Comparison with a SAT solver
The SAT problem aims at answering if there exist a set of Boolean variables assignments satisfying a given Boolean expression. So if we can formulate dependencies as a Boolean expression, we can use these well tested tools to compare the result of pubgrub with the one of a SAT solver. SAT solvers usually work with Boolean expressions in a conjunctive normal form (CNF) meaning a conjunction of clauses, an "AND of ORs". So our goal is to convert the following rules of dependency solving into a set of clauses.
- There must be only one version per package.
- Dependencies of a package must be present if that package is present.
- The root package must be present in the solution.
Each package version \((p,v)\) is associated to a unique Boolean variable
\(b_{p,v}\) that can be true
or false
.
For a given package \(p\) and its set of existing versions \(V_p\),
the property (1) can be expressed by the set of clauses
\[ \{ \neg b_{p,v_1} \lor \neg b_{p,v_2} \ | \ (v_1, v_2) \in V_p^2, v_1 \neq v_2 \}. \]
Each one of these clauses specifies that \(v_1\) or \(v_2\) is not present
in the solution for package \(p\).
These clauses are generated by the sat_at_most_one
function in the testing code.
A more efficent approach is used when a package has 4 or more versions
but the idea is the same.
For a given package version \((p,v)\) depending on another package \(d\)
at versions \((v_1, v_2, \cdots, v_k)\), the property (2) can be encoded by the clause
\[ \neg b_{p,v} \lor b_{d,v_1} \lor b_{d,v_2} \lor \cdots \lor b_{d,v_k} \]
specifying that either \((p,v)\) is not present in the solution, or at least one of versions \((v_1, v_2, \cdots, v_k)\) of package \(d\) is present in the solution. Finally, the last constraint of version solving (3) is encoded with the following unit clause,
\[ b_{r,v_r} \]
where \((r, v_r)\) is the root package version for which we are solving dependencies.
Once the conversion to the SAT formulation is done, we can combine it with property testing, and verify the following properties:
- If pubgrub finds a solution, the SAT solver is also satisfied by that solution.
- If pubgrub does not find a solution, neither does the SAT solver.
Benchmarking
Performance optimization is a tedious but very rewarding practice if done right. It requires rigor and sometime arcane knowledge of lol level details. If you are interested in performance optimization for pubgrub, we suggest reading first The Rust Performance Book
Side note about code layout and performance
Changing your username has an impact on the performances of your code.
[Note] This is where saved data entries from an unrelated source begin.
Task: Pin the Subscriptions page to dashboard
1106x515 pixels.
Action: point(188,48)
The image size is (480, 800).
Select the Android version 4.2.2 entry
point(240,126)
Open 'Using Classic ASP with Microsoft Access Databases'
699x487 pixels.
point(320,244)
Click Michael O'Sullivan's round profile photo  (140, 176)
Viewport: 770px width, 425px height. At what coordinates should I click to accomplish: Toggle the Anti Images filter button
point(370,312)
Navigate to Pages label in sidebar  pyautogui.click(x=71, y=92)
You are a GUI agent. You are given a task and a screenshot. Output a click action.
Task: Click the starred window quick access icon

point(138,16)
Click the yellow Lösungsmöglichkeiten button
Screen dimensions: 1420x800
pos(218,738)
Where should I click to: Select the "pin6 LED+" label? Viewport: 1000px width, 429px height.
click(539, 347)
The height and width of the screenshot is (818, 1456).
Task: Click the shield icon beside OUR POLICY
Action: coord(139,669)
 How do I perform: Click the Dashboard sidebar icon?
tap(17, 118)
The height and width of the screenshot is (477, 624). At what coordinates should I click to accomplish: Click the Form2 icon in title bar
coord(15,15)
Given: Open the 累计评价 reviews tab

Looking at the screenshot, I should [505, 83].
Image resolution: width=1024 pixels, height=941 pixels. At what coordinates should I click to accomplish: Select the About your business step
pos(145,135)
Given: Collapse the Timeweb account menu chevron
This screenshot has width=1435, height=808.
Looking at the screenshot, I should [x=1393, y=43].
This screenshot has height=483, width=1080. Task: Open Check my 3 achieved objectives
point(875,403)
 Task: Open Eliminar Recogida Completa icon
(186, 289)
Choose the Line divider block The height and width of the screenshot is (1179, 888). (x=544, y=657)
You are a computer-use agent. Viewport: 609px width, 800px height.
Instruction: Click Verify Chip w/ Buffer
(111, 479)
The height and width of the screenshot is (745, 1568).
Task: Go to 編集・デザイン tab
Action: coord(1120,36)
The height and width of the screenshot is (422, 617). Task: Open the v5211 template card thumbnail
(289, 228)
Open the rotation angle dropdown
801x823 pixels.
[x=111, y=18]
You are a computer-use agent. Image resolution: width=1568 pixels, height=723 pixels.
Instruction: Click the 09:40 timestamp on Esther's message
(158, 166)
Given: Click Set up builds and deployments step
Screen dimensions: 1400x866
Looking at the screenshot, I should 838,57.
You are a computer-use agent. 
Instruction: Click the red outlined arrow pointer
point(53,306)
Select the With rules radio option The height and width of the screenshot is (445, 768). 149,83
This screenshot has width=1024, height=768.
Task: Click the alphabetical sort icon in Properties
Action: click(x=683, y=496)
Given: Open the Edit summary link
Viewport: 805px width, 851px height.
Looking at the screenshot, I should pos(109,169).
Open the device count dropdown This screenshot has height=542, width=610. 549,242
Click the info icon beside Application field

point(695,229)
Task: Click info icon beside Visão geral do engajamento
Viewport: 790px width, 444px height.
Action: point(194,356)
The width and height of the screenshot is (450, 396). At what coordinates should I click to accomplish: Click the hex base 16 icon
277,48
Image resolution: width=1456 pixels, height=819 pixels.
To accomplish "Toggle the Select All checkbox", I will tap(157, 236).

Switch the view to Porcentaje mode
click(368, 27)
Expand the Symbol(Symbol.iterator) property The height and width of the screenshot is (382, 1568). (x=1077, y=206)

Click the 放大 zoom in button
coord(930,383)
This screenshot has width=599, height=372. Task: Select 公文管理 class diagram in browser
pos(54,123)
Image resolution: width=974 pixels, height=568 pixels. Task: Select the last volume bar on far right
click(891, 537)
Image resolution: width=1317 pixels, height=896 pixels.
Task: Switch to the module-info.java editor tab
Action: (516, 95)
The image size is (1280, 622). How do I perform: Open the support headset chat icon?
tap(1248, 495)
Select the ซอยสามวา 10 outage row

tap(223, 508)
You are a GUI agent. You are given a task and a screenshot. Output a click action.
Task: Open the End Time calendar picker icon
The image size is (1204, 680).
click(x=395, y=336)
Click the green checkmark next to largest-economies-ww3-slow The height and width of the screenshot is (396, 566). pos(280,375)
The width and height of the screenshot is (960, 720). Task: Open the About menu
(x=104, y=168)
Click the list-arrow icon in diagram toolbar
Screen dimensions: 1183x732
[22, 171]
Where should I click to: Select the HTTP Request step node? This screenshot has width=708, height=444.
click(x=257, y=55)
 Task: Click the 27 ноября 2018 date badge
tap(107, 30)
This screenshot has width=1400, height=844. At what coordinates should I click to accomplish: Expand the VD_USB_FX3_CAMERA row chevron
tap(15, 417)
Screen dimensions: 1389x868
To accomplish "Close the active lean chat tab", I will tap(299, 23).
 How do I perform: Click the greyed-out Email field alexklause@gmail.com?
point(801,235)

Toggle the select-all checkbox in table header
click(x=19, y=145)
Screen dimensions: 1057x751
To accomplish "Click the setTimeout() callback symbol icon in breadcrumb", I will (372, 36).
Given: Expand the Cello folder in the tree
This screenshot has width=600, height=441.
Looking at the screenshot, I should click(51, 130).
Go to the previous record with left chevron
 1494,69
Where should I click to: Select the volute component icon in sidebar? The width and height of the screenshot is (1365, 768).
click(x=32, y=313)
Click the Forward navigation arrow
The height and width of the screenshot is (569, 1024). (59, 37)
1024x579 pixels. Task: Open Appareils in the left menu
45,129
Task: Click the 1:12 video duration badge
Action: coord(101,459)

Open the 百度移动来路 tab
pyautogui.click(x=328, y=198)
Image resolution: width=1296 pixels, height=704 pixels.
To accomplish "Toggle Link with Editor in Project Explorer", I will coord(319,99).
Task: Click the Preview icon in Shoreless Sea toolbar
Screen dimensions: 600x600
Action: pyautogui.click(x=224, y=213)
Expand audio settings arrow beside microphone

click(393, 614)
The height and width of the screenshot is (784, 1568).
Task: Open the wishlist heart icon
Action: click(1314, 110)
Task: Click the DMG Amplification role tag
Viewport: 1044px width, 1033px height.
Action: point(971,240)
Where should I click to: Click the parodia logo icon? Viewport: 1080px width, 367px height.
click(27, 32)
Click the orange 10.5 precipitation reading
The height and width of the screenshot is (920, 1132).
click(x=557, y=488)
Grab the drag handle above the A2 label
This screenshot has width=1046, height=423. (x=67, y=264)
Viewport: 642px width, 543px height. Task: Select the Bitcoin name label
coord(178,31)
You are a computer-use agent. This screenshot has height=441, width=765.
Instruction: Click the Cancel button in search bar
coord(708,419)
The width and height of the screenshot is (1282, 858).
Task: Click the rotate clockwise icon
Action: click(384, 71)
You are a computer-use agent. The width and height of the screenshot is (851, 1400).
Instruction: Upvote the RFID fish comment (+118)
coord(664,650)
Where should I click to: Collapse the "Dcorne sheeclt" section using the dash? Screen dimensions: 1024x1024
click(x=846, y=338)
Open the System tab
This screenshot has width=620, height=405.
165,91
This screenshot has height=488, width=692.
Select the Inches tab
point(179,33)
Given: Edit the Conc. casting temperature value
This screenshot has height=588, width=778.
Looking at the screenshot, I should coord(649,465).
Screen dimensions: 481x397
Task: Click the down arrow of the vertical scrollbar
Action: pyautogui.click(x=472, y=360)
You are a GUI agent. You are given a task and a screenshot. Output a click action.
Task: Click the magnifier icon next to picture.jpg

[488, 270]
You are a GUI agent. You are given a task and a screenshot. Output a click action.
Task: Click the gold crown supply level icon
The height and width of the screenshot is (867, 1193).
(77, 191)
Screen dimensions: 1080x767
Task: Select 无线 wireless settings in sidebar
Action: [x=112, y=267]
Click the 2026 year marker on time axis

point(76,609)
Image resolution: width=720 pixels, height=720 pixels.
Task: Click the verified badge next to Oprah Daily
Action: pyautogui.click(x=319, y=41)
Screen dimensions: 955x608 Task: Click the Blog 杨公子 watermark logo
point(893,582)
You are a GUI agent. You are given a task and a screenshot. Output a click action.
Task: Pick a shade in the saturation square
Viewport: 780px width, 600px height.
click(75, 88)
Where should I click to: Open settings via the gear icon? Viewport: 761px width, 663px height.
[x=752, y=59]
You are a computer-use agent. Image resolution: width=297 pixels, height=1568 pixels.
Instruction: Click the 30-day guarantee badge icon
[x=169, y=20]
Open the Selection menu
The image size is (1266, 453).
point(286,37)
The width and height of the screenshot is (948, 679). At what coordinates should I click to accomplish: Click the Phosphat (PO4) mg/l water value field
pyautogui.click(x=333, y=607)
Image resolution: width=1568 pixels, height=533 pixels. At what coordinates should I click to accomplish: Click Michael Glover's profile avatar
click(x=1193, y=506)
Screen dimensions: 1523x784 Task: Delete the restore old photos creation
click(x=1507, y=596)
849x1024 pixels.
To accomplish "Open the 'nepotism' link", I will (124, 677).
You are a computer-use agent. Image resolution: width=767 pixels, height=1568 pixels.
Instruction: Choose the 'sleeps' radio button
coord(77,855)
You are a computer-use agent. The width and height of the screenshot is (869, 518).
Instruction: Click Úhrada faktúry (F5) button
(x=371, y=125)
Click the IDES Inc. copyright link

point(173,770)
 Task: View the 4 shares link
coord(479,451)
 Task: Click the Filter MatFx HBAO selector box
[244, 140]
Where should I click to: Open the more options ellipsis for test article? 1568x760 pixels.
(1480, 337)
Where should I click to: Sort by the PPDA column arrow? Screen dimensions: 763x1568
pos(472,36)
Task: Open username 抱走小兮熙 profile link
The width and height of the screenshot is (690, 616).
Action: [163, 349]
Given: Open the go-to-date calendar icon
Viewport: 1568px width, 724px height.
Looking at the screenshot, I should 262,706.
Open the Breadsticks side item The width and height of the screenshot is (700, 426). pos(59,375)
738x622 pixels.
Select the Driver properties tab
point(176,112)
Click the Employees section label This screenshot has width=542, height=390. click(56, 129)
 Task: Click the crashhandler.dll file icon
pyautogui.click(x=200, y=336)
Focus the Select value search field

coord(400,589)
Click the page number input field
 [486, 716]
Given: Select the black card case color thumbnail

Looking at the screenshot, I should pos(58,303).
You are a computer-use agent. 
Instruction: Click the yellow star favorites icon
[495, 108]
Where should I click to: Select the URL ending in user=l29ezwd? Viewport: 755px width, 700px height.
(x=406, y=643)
This is not clickbait I promess, but simply an effect of layout changes. Se before making any assumption on performance improvement or regression try making sure that measures are actually reflecting the intent of the code changes and not something else. It was shown that code layout changes can produce ±40% in performance changes.
I highly recommend watching the talk "Performance Matters" by Emery Berger presented at strangeloop 2019 for more information on "sound performance analysis" and "effective performance profiling". There is an issue in criterion about the "stabilizer" tool. And for causal profiling, it seems possible to directly use coz for rust programs.
How can I contribute? Here are some ideas
-
Use it! Indeed there is quite some work left for custom dependency providers. So just using the crate, building you own dependency provider for your favorite programming language and letting us know how it turned out would be amazing feedback already!
-
Non failing extension for multiple versions. Currently, the solver works by allowing only one version per package. In some contexts however, we may want to not fail if multiple versions are required, and return instead multiple versions per package. Such situations may be for example allowing multiple major versions of the same crate. But it could be more general than that exact scenario.